-------- BLOC DE TEXTE
Il vécut l'occupation allemande dans son atelier de la rue d'Odessa jusqu'au jour où des gendarmes français vinrent l'arrêter, sur dénonciation de voisins qui voulaient son atelier. Il fut interné au camp de Drancy jusqu'à la Libération de Paris. C'était à cette époque un camp de transit des juifs vers les camps d'extermination nazis.

Le camp de Drancy

Conscient qu’il n’y aurait pas de retour, qu’il ne reverrait plus son atelier, il ne prit avec lui que des crayons et du papier. Il dessina clandestinement ce qu’il voyait : des hommes, des femmes, des enfants qui attendaient sans espoir dans une atmosphère d’inactivité forcée et d’impuissance.

Il léguera ses dessins réalisés au camp au mémorial de Yad Vashem de Jérusalem et à la collection de Beit Lohamei Lohamei Haguetaot à côté de Haïfa. Les derniers sont conservés du musée mémorial de l'Holocauste de Washington.

Il resta dans ce camp de transit jusqu'à la Libération de Paris, le , le lendemain du dernier convoi pour Auschwitz.

Après l’épreuve de la guerre, Lubitch retrouva son atelier et reprit son activité. Il travailla toutes les techniques et tous les sujets : portraits, nature mortes, paysages, compositions.

À cette époque, sa vie privée changea. Il rencontra Suzanne Bouldoire, également peintre, qui deviendra sa femme. De leur union naîtra une fille, Dinah.
----------------
# MARCHE À SUIVRE
Recopiez mot pour mot, s'il vous plaît, le passage du texte sur Lubitch qui va de « Après l’épreuve de » jusqu'à « mortes, paysages, compositions. » inclus. Les enregistrements ne servent à rien ici.
-------- ENREGISTREMENTS DE DONNÉES
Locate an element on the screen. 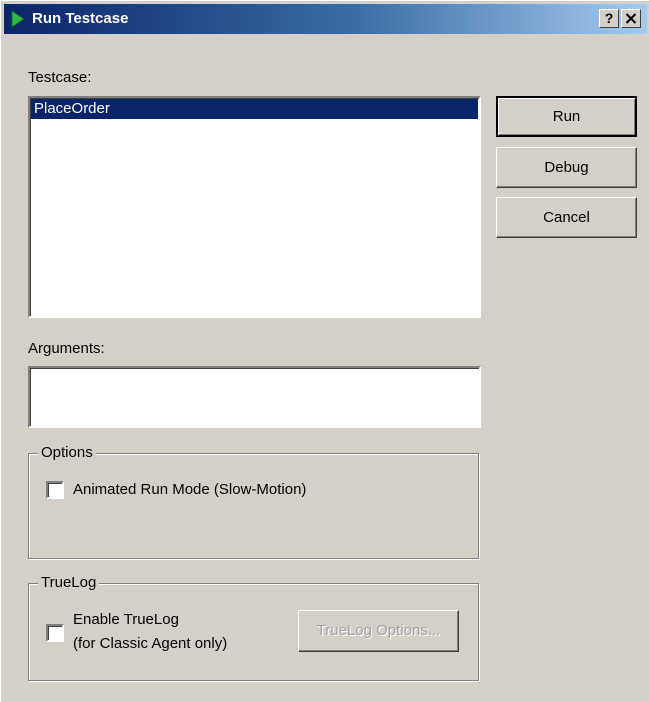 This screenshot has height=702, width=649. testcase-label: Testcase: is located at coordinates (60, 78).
----------------
-------- ENREGISTREMENTS DE DONNÉES
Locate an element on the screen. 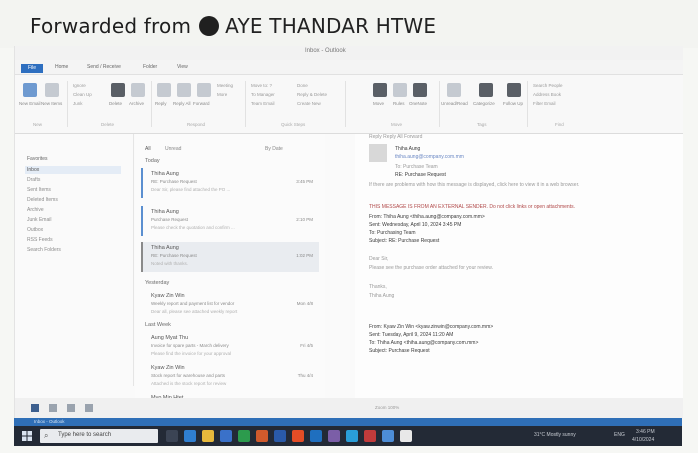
----------------
-------- ENREGISTREMENTS DE DONNÉES
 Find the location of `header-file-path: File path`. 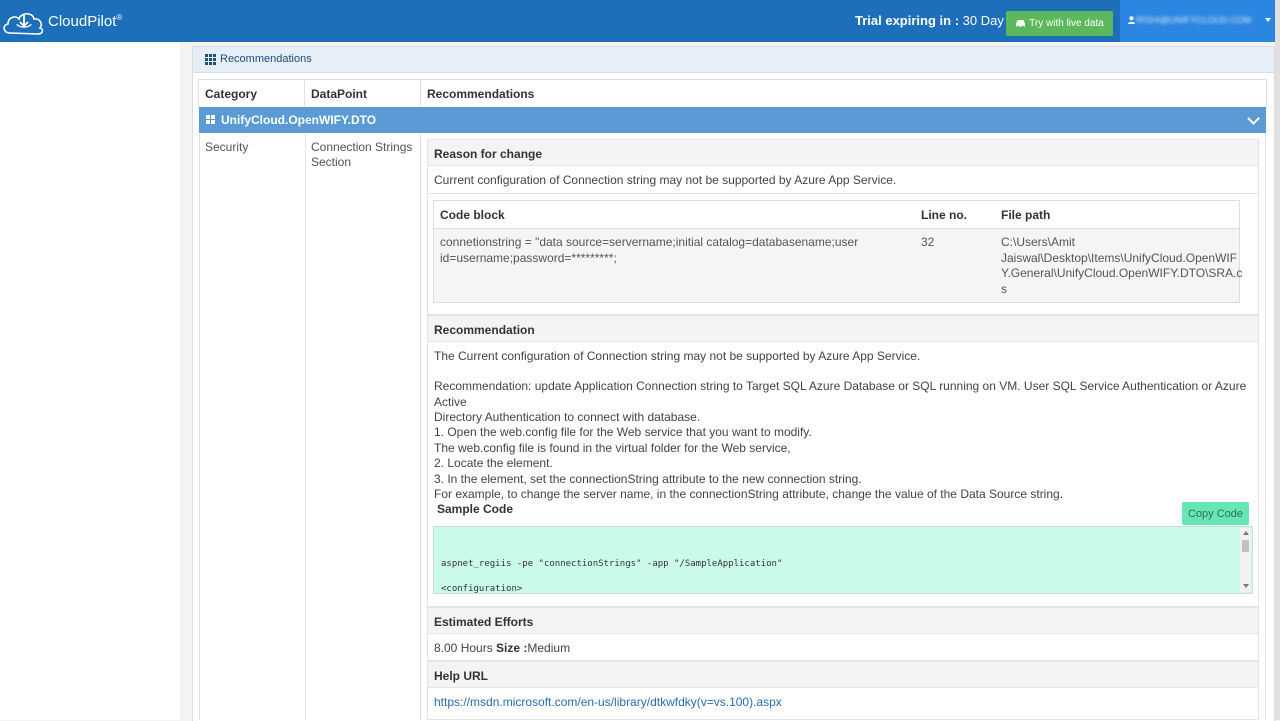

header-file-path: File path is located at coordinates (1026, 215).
----------------
# RÉPONSE
Après l’épreuve de la guerre, Lubitch retrouva son atelier et reprit son activité. Il travailla toutes les techniques et tous les sujets : portraits, nature mortes, paysages, compositions.